Most of all, they were fiercely unlucky in their first two, decisive group games. Against Ireland it took them a half to recover from the surreal absurdity of Ray Houghton’s opening goal, but in the second half England battered Ireland and it took a ‘Robert Green’ game from Packie Bonner to deny them, Lineker in particular. While Ireland weren’t without threat themselves – Ronnie Whelan hit the bar in the second half – few would deny that England deserved to win. It was, in essence, an FA Cup shock – and while those on the end of such shocks are usually remembered, it is as victims rather than villains.
With Holland also losing their first game to the USSR, the match between the two group favourites three days later was exquisitely cut-throat. England started much the sharper: Lineker hit the post from a tight angle, and then Hoddle (preferred to Webb, which would have made the fantasy attacking sextet of Waddle-Hoddle-Robson-Barnes-Beardsley-Lineker had the excellent but slightly more prosaic Trevor Steven not been brought in for Waddle) slapped the same post with a sumptuous free-kick.

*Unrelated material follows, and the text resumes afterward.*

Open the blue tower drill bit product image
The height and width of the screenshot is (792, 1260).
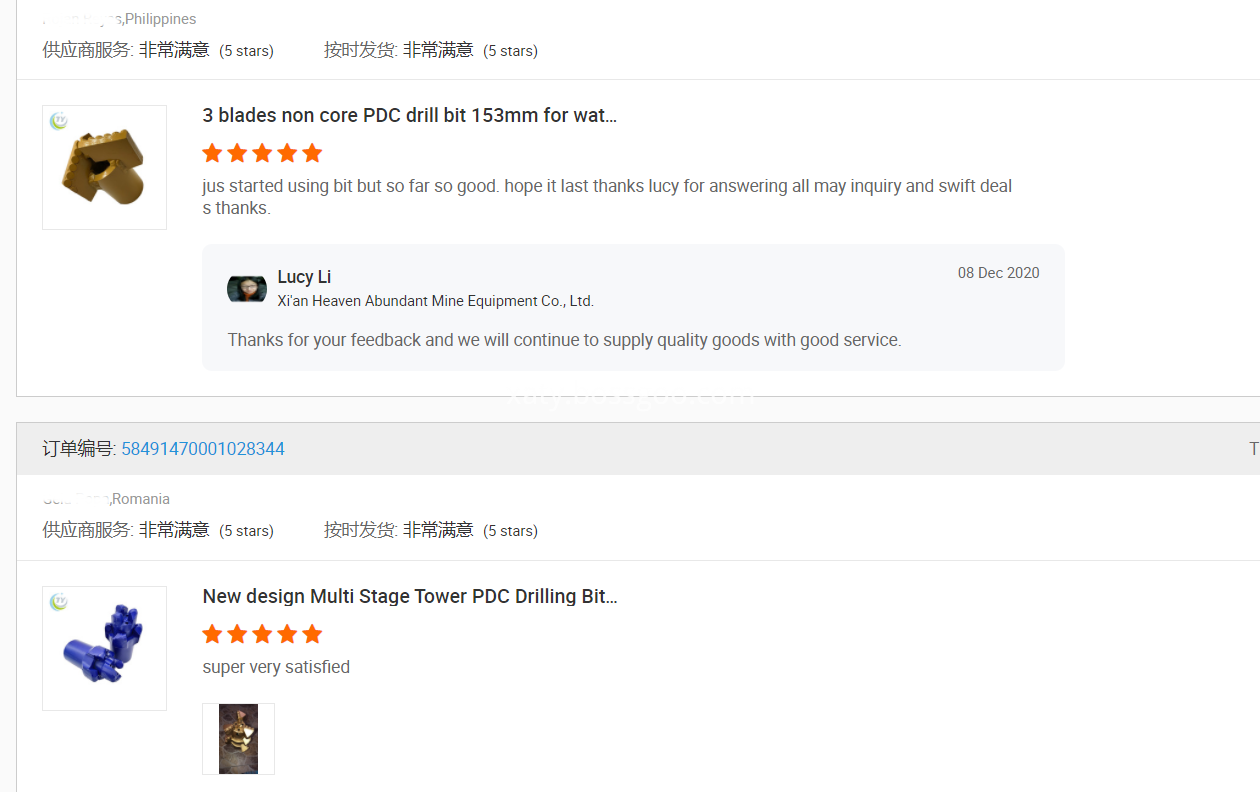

Yet it was Holland who led at half-time through a superb goal from Van Basten (although Lineker was very probably fouled by Frank Rijkaard in the build-up) in the 44th minute. England equalised after half-time thanks to the rabid desire of Robson, and after 70 minutes it was anyone’s game. Then Van Basten struck twice in four minutes to kill-off England, who were mathematically out when Ireland and the USSR drew later in the day. But overall this was one of those high-class contests between two very good sides from which the loser can take genuine pride, like Germany in the last World Cup semi-final and Chelsea in the Champions League final. Even the article on Uefa’s Euro 2008 website says that “the match emphasised the importance of luck in winning any major event”.
Not that this stopped the press from crucifying England. It was a case of another day, another holler, and they had even more to complain about when England threw the towel in for their final group game against the USSR, losing 3-1 after a miserable performance. It is tempting to disregard this as irrelevant: Bobby Robson made a number of changes, to give the likes of Watson, Chris Woods and Steve McMahon a game, and England performed with the self-loathing absent-mindedness of a heartbroken man gazing at the pub spirits.
Hoddle’s wretched mistake to gift Sergei Aleinikov the first goal inside three minutes showed that, while their bodies were on the pitch in Frankfurt, their minds were already at home. They would soon find that those already at home were out of their minds with anger at England’s performance. But maybe, on reflection, it wasn’t quite as bad as we thought at the time.